Mata kuliah yang diajarkan di Jurusan Kesehatan Lingkungan, salah satunya adalah mata kuliah PAPLC (Penyehatan Air dan Pengelolaan Limbah Cair). Pada semester 3, kami banyak melakukan kunjungan lapangan ke beberapa tempat antara lain IPAL (Instalasi Pengolahan Air Limbah) Sewon Bantul, PDAM (Perusahaan Daerah Air Minum) Kebumen, PDAM Klaten, PDAM Nogotirto, dan PAH (Penampungan Air Hujan) Patuk. Saya akan membahas salah satunya yaitu mengenai PAH di Patuk, Gunungkidul. 

Data Kunjungan :
PAH adalah singkatan dari Penampungan Air Hujan. Yaitu sebuah bangunan yang digunakan untuk menampung air hujan. Pada era 1980-an, PAH sudah mulai dibangun oleh pemerintah, PLAN Internasional, dan UNICEF di kawasan karst Gunungkidul. Masyarakat di kecamatan Tepus, Rongkop, Tanjungsari, Purwosari, Semanu, Panggang  dan Patuk Kabupaten Gunungkidul telah sejak lama memanfaatkan air hujan sebagai salah satu sumber air.
PAH dibangun di daerah yang kesulitan sumber air bersih, seperti di Kecamatan Patuk, Kabupaten Gunungkidul. Sebenarnya di daerah Patuk terdapat juga sumber air yang lain, antara lain :
1.    PMA (Perlindungan Mata Air)
2.    PDAM Bunder (perpipaan) dimana aliran Sungai Oya dibendung lalu diolah untuk selanjutnya didistribusikan ke masyarakat sekitar.
3.    Sumur gali
Namun karena topografinya adalah daerah pegunungan kapur sehingga air pada sumur gali baru ditemukan pada kedalaman sekitar 15 - 18 m. Hal itu tentu menyulitkan warga dalam penyediaan air bersih. Maka solusinya, masyarakat menggunakan air hujan.
PAH yang kami kunjungi berada di Dusun Wonosari, Desa Semoyo, Kecamatan Patuk, Kabupaten Gunungkidul. PAH berjumlah 27 unit, 1 unit PAH merupakan hasil swadaya masyarakat yang dibangun sebelum tahun 2008. Sedangkan setelah tahun 2008,  mendapatkan bantuan dari Palang Merah Indonesia dan hibah Palang Merah Jepang sebanyak 26 unit PAH.  Satu PAH harganya sekitar Rp. 6.000.000,00 untuk materialnya, sedangkan proses pelaksanaannya (tenaga) atas swadaya masyarakat secara gotong royong. 

Pemanfaatan air hujan untuk :
1.   Memasak dan Minum
2.   Mencuci
3.   Membersihkan lingkungan
4.   Minum ternak
   (Pemanfaatan tergantung ketersediaan air dari PAH)
PAH yang dibangun berbentuk elips, dengan volume yang bervariasi, rata-rata volumenya 8000 m3. PAH sangat penting fungsinya sebagai alternatif sumber air di daerah sulit sumber air seperti di daerah Desa Semoyo, Patuk tersebut, atau dalam kata lain, PAH mengurangi beban masyarakat dalam penyediaan air bersih. Masing-masing PAH rata-rata dipakai oleh 3-6 kepala keluarga tergantung padatnya pemukiman di sekitar PAH.

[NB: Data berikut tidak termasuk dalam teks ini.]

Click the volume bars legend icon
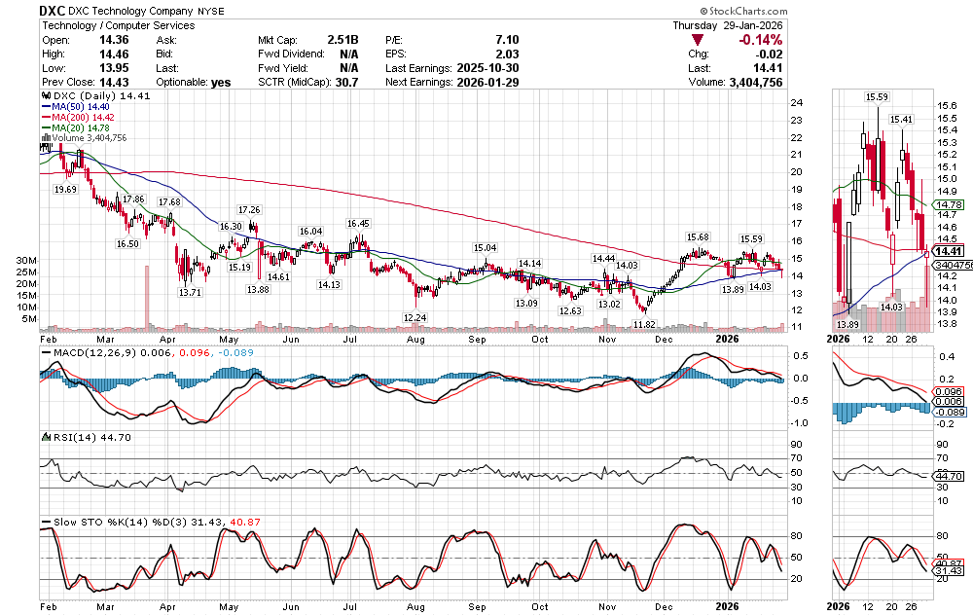 tap(46, 138)
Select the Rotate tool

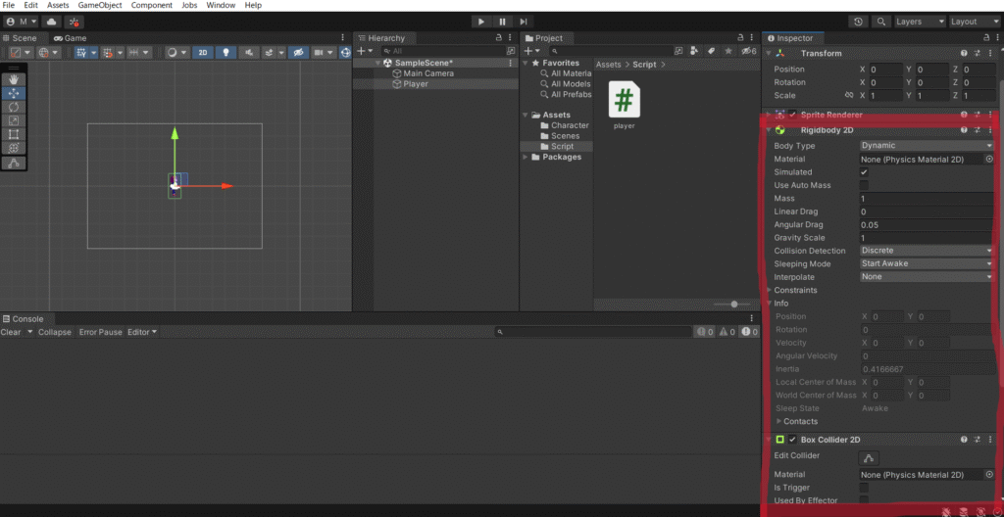(x=14, y=107)
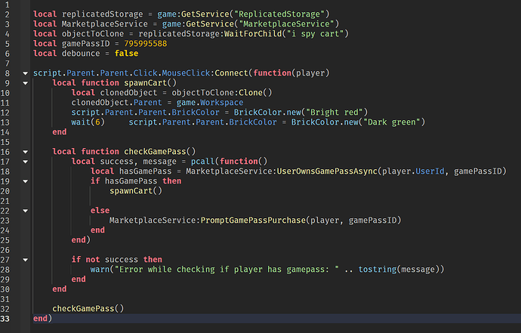The width and height of the screenshot is (521, 333).
Task: Click the warn call on line 28
Action: (100, 270)
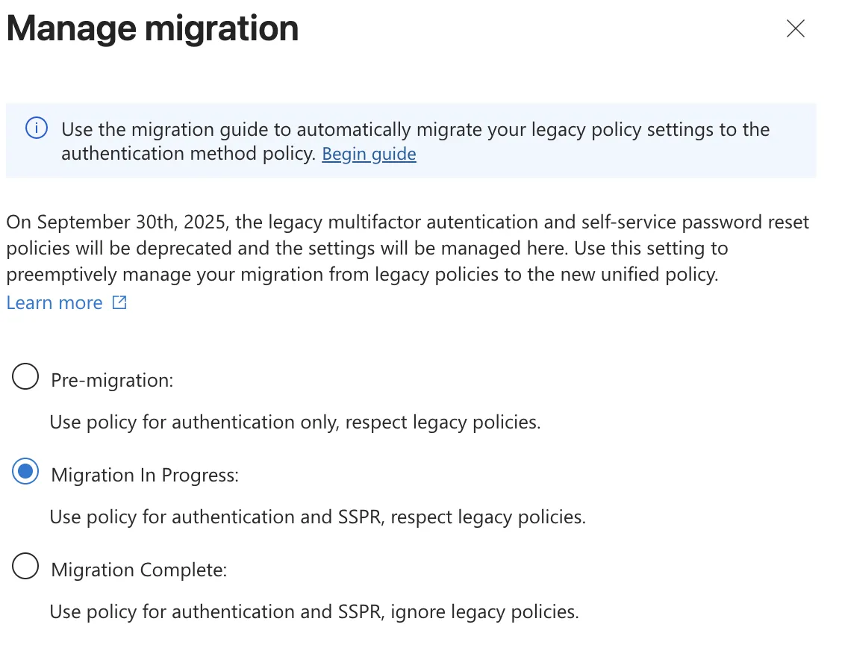Select the Migration Complete radio button

[25, 567]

PAH di Desa Semoyo murni menampung air hujan, namun jika air hujan tidak memenuhi kebutuhan, maka menggunakan mata air dengan cara mengalirkan melalui pipa. Hal ini untuk mengantisipasi ketika musim kemarau dimana hujan tidak turun.

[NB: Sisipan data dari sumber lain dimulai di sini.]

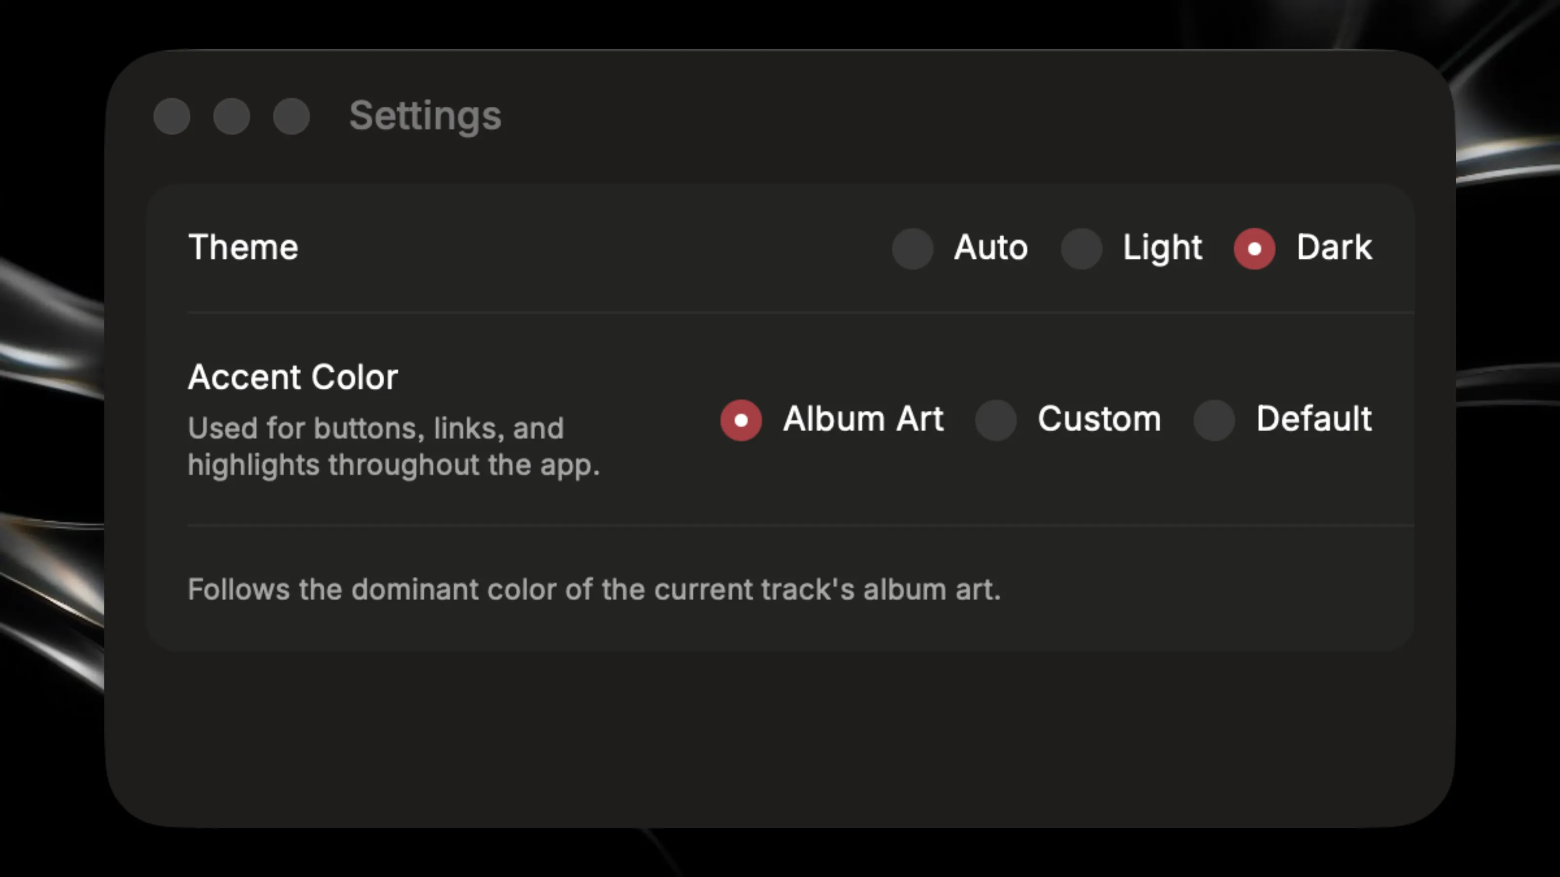Close the Settings window
Image resolution: width=1560 pixels, height=877 pixels.
[x=172, y=116]
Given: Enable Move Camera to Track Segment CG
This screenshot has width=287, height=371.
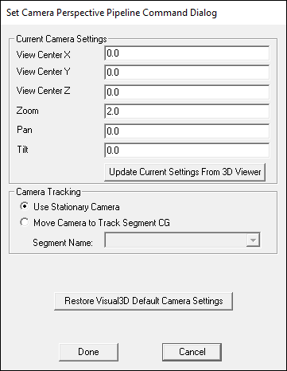Looking at the screenshot, I should 25,222.
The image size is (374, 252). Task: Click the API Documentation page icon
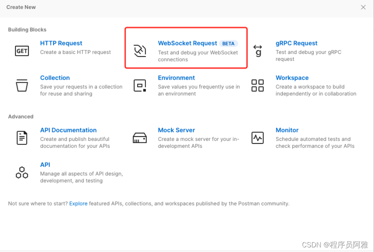[22, 138]
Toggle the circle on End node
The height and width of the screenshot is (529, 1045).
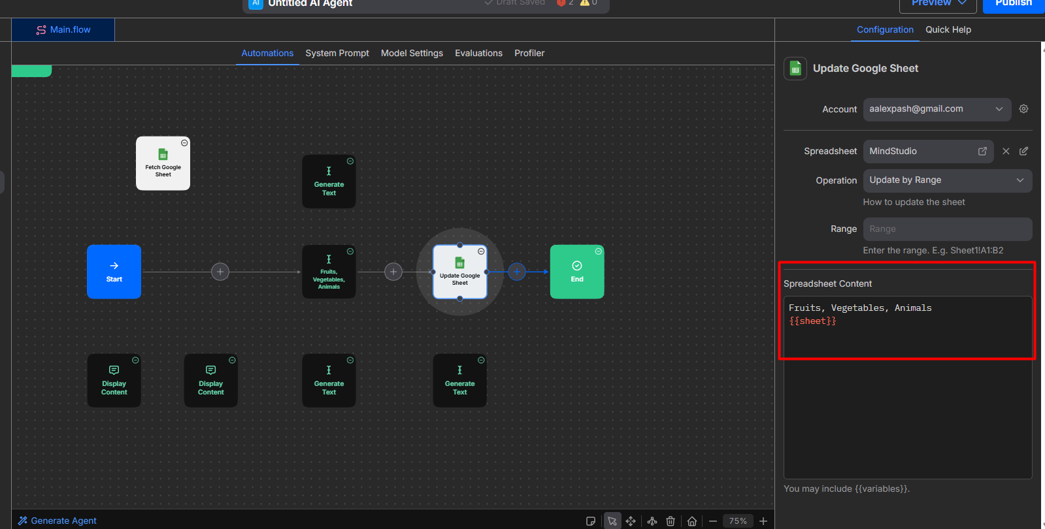[599, 251]
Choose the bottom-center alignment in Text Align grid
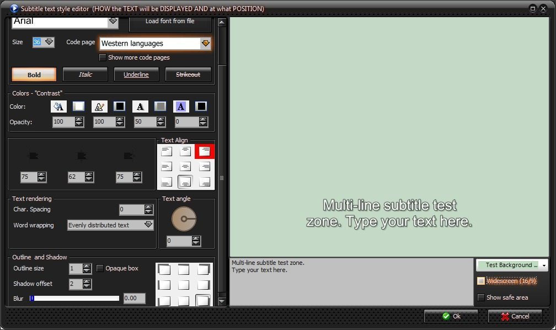The height and width of the screenshot is (330, 556). pyautogui.click(x=186, y=182)
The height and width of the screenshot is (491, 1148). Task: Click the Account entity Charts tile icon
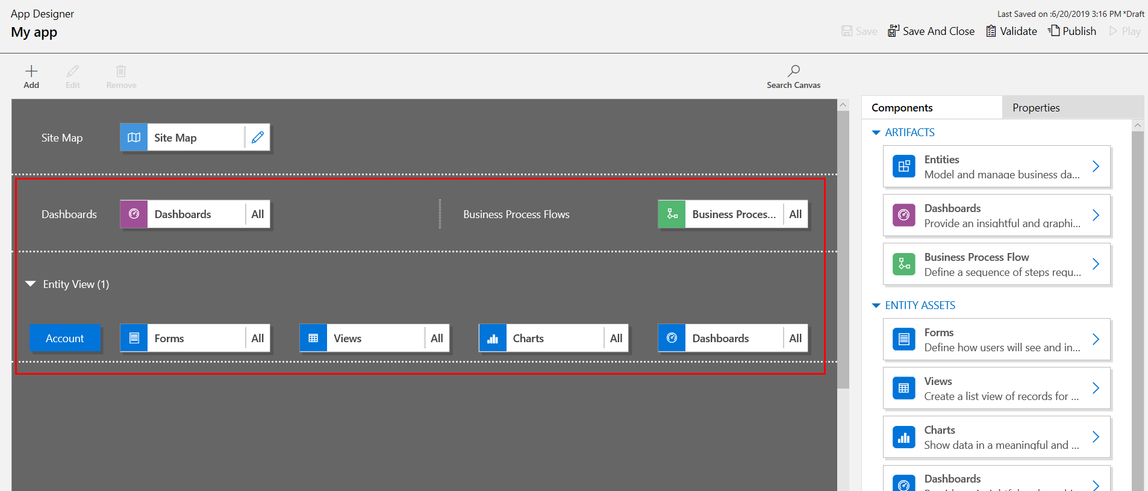pos(492,339)
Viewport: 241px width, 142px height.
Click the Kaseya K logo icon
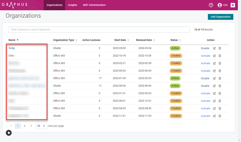click(233, 5)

Proses masuknya air hujan ke penampungan :
1.    Air hujan dialirkan melalui talang
2.    Talang masuk ke menhole atau lubang di atas bangunan PAH berukuran 50 cm2,
3.    Di dalamnya terdapat koral dan strimin (saringan) yang berfungsi sebagai filter, sehingga air hujan yang masuk sudah dalam keadaan bersih
Kualitas air hujan :
1.   Kualitas air hujan di Indonesia khususnya kawasan non industri, masih relatif bagus untuk digunakan sebagai sumber baku air domestik.
2.   Belum banyak terjadi proses pencemaran baik dari atmosfir/polusi udara ataupun permukaan benda-benda kotor.
 Agar kualitasnya senantiasa baik, perlu dilakukan beberapa tindakan untuk menjaga kualitas air hujan dalam PAH.
Batas syarat maksimum air bersih :
o  Total Coliform < 50
o  Cali Tinja : 0
o  Air minum
o  Total Colifarm : 0
o  Cali Tinja : 0

Menjaga kualitas air PAH :
1.   Air hujan masuk harus bersih.
       Pastikan talang dan pipa harus terjaga kebersihannya, agar air yang masuk juga dalam keadaan bersih
       Jangan masukkan air hujan 10 menit pertama.
2.   Hindari Pencemaran ke bak PAH
       Filter, tutup PAH dan tutup peluap senantiasa terpasang baik untuk menghindari masuknya pencemar/kotoran.
       Lakukan pengecekan air dan pengurasan/pembersihan rutin.
3.   Pengambilan air
       Pengambilan air untuk mencuci dan minum melalui kran pengambilan setelah air terjadi proses pengendapan (kira-kira selang 1 jam dari akhir hujan)
       Bila perlu, lakukan proses penjernihan dan pemurnian (saringan pasir, tawas, kaporit).
Cara menggunakan air PAH :
1.    Untuk Memasak dan Minum
          Setelah mendapatkan air bersih dari PAH, air dididihkan/dimasak lebih dulu sebelum diminum.
2.   Untuk Mencuci dan Lainnya
          Air yang telah dijernihkan atau langsung dari PAH bisa digunakan untuk mencuci dan membersihkan.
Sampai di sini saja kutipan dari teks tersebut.